On nous vendait de l’eau potable dans des bidons qui avaient contenu de l’huile ou du pétrole autrefois. Au robinet, l’eau était rare et saumâtre, néanmoins on laissait le robinet de la baignoire ouvert toute la nuit pour profiter des rares instants pendant lesquels l’eau coulait.


Pour la monter au quatrième étage et nous la vendre, le porteur demandait un prix extravagant. Quatre bidons de fer blanc : Deux à chaque épaule ... C’est qu’il allait chercher l’eau dans la montagne, lui ! J’ai vu ma mère pleurer parce qu’on lui proposait une boîte de lait condensé au marché noir ... Qu’elle n’avait pas les moyens de payer, or notre jeune sœur était un bébé et notre mère ne pouvait pas l’allaiter.





















Lorsque notre père prit conscience de nos difficultés, ( il déjeunait, lui, au mess de la Base) il se mit en quatre pour nous aider. Il allait chez les colons, nous rapportait de pleins sacs d’artichauts ou de choux-fleurs, un sac de farine de maïs, un demi porc ...

Notre mère roulait la pâte, avec l’aide d’un matelot d’origine italienne. Elle faisait des nouilles fraîches. Elle découpait le porc sur le balcon, en se cachant des voisins et des passants. Mais que faire d’un demi porc quand on n’a pas de réfrigérateur ? Que faire d’un plein sac d’artichauts, même avec quatre enfants autour de la table ? On en mangeait tous les jours, à tous les repas, jusqu’à épuisement. On en donnait au voisin, qui me fournissait en cahiers d’écolier (comment en avait-il en réserve ? ) Pendant des heures, on se relayait pour faire la queue devant le marché aux poissons.
Un jour, je n’en rapportait qu’un seul, un poisson volant : tout ce qui restait parce qu’il avait glissé à terre !

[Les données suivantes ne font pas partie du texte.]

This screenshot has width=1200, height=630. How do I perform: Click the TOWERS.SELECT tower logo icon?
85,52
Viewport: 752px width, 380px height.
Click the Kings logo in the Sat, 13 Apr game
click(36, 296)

Il y avait deux files pour faire la queue devant les boutiques : une file pour les Européens, une file pour les “Arabes”.

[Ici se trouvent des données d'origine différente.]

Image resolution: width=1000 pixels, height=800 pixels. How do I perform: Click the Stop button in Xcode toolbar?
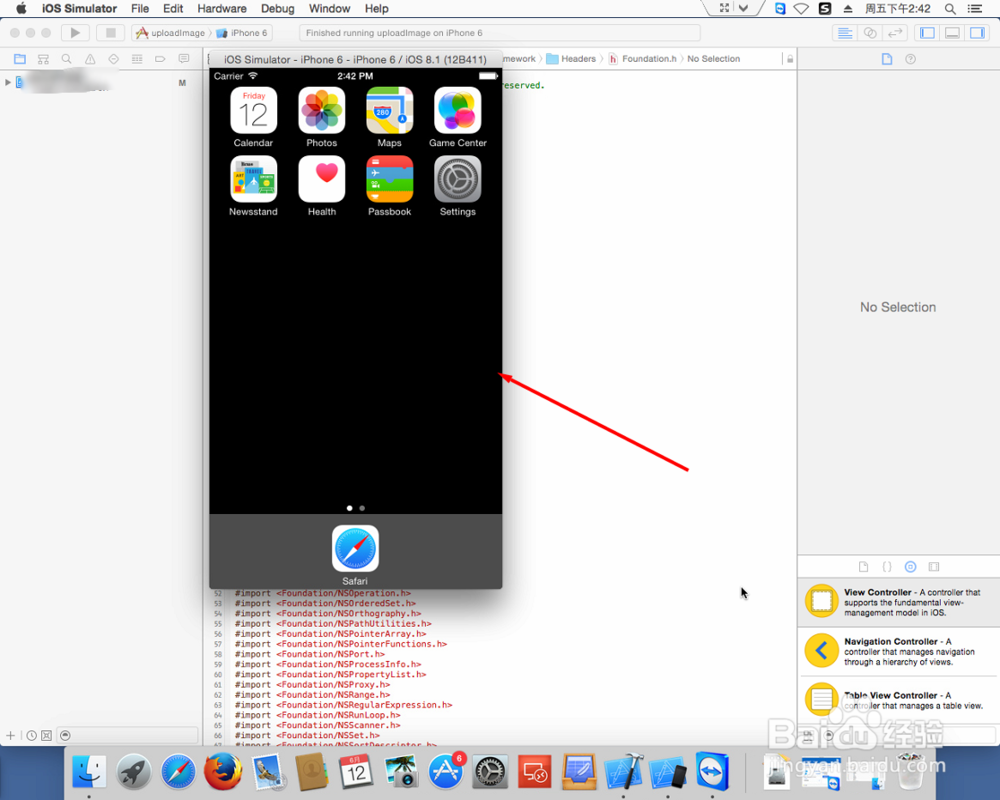110,32
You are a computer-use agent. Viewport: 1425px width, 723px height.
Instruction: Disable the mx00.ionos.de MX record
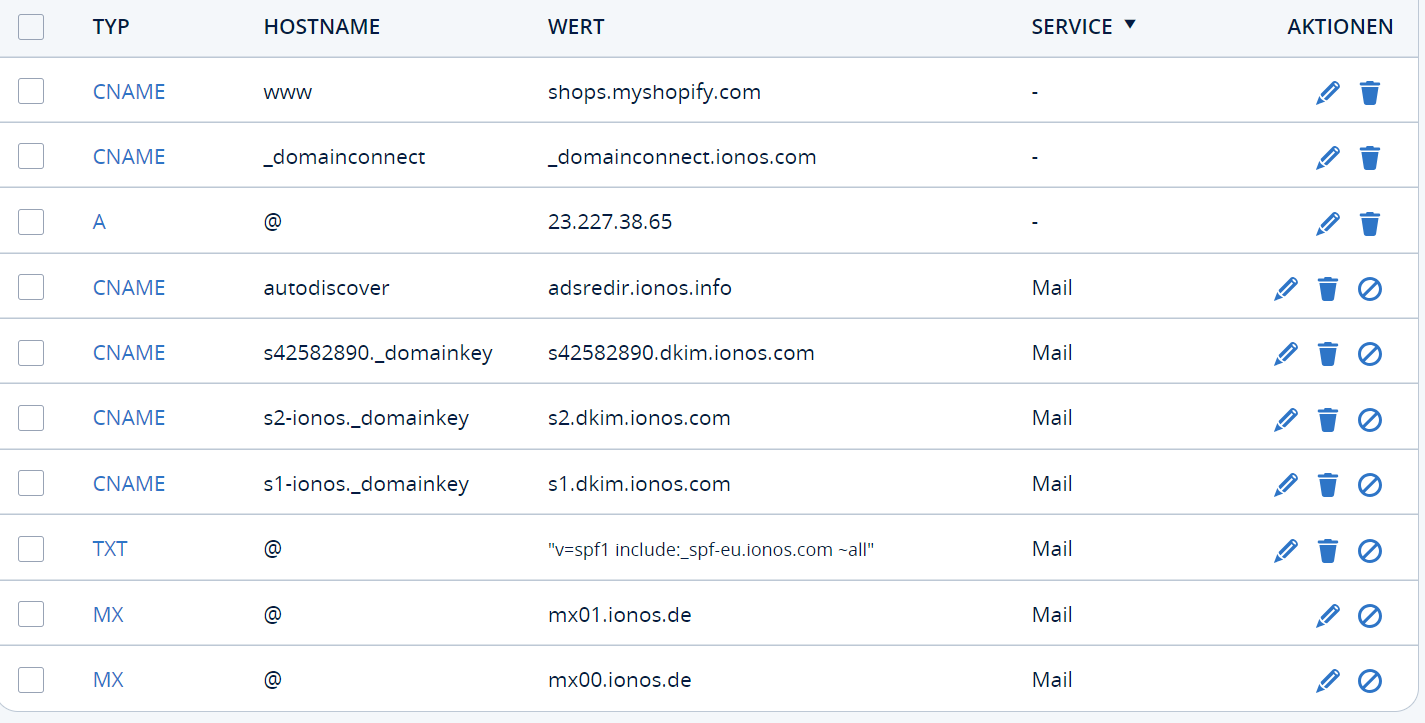pos(1369,681)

-”Vous verrez, un jour ils nous passeront devant !”


Nedjma travaillait à la maison. C’était une grande et belle femme, jeune et svelte. Une étoile bleue était tatouée entre ses deux yeux. Sa peau était dorée. Les jours de fête, les paumes de ses mains étaient teintes au henné. Nous l’aimions beaucoup et elle nous le rendait bien. Elle est restée longtemps chez nous. Je revois ses longs doigt allongés, quand elle roulait la semoule de couscous.























            Liesse à Oran, pour la célébration de la libération de Paris. Tout le monde en fête, sans distinctions, les “Arabes” comme les Européens et tous au beau milieu de la rue. Drapeaux, lampions, musiques et chansons, j’avais treize ans.

Peu après, nous avons rejoint la France à bord du tout premier paquebot en partance. Il s’appelait le “Médi II “. Nous avions, j’ignore à quel titre, mais sans doute était-ce parce que notre père s’était bien débrouillé, le statut de rapatriés sanitaires.